University of Cincinnati
Specifying the Integrity of Neurons in the Auditory Periphery (SiNAP)

Auditory nerve degeneration is thought to lead to difficulties with understanding speech, especially in noisy listening situations. Diagnosis of auditory nerve degeneration, however, may be missed by common hearing tests. This research examines the utility of a new technique to specify the extent and region of auditory nerve damage within the inner ear. Application of the technique in a clinical setting may help individualize hearing aids and cochlear implants, and in the future, guide delivery of therapeutic agents that can truly restore hearing to individuals with hearing loss.

Research area: Auditory physiology; Diagnostic audiology

Long-term goal of research: To develop tools for diagnosis of auditory nerve integrity that will improve the individualization of treatment options for individuals with hearing loss.

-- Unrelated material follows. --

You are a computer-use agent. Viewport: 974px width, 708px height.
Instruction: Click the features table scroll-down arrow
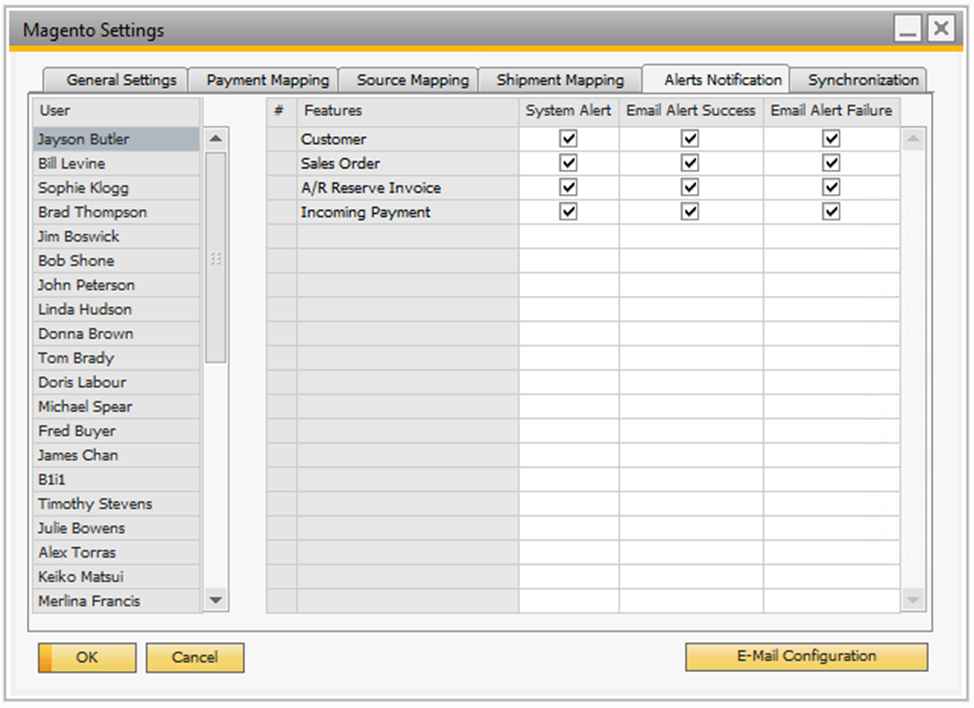point(912,600)
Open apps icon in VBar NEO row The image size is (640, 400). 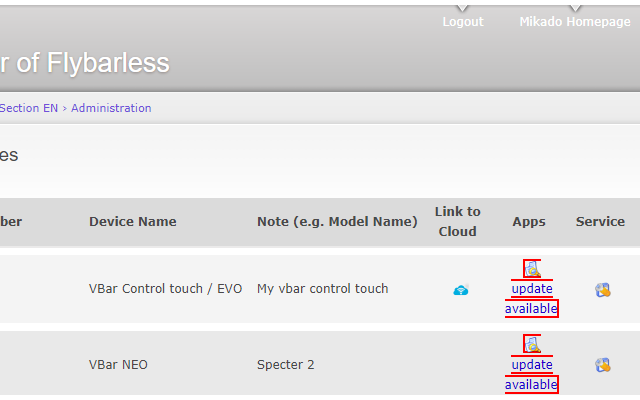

New York University School of Medicine
Neural computations for vestibular control of movement initiation

Loss of balance and falls are common in aging populations and associated with various neurological disorders. Balance is sensed using vestibular organs in the inner ear and processed in the brainstem. However, it remains unclear how the brainstem transforms sensations of instability into corrective movements that restore balance. The objective of this project is to define how cells in the brainstem act collectively to produce rapid responses to sensations of instability. In order to measure balance responses in populations of cells located deep within the brain, this project will apply cutting-edge microscopy techniques to the zebrafish. These fish swim to remain balanced, providing a model for balance control and brainstem function in general.

Baylor College of Medicine
Development of Biomarkers to Study Strial Development and Degeneration

The sensory hair cells of the cochlea are able to detect sound vibrations. Hair cells need a source of potassium that helps them to convert sound energy into electrical energy that is sent to the brain. Hair cells in our cochlea are bathed in a potassium-rich fluid called endolymph, and the potassium is constantly pumped into the endolymph by a specialized group of cells in the cochlea called the stria vascularis. As humans get older, the stria vascularis can degenerate, and so the “battery” that supplies potassium to the cochlea runs down, and we lose our hearing. The goal of this project is to understand how the stria vascularis develops, and to devise ways of looking at changes in this structure with age.

Research areas: the development and regeneration of the inner ear, stria vascularis development

Long-term goal of research: We hope this knowledge may allow us to repair or slow down damage to the cochlea and lessen the effects of age-dependent hearing loss.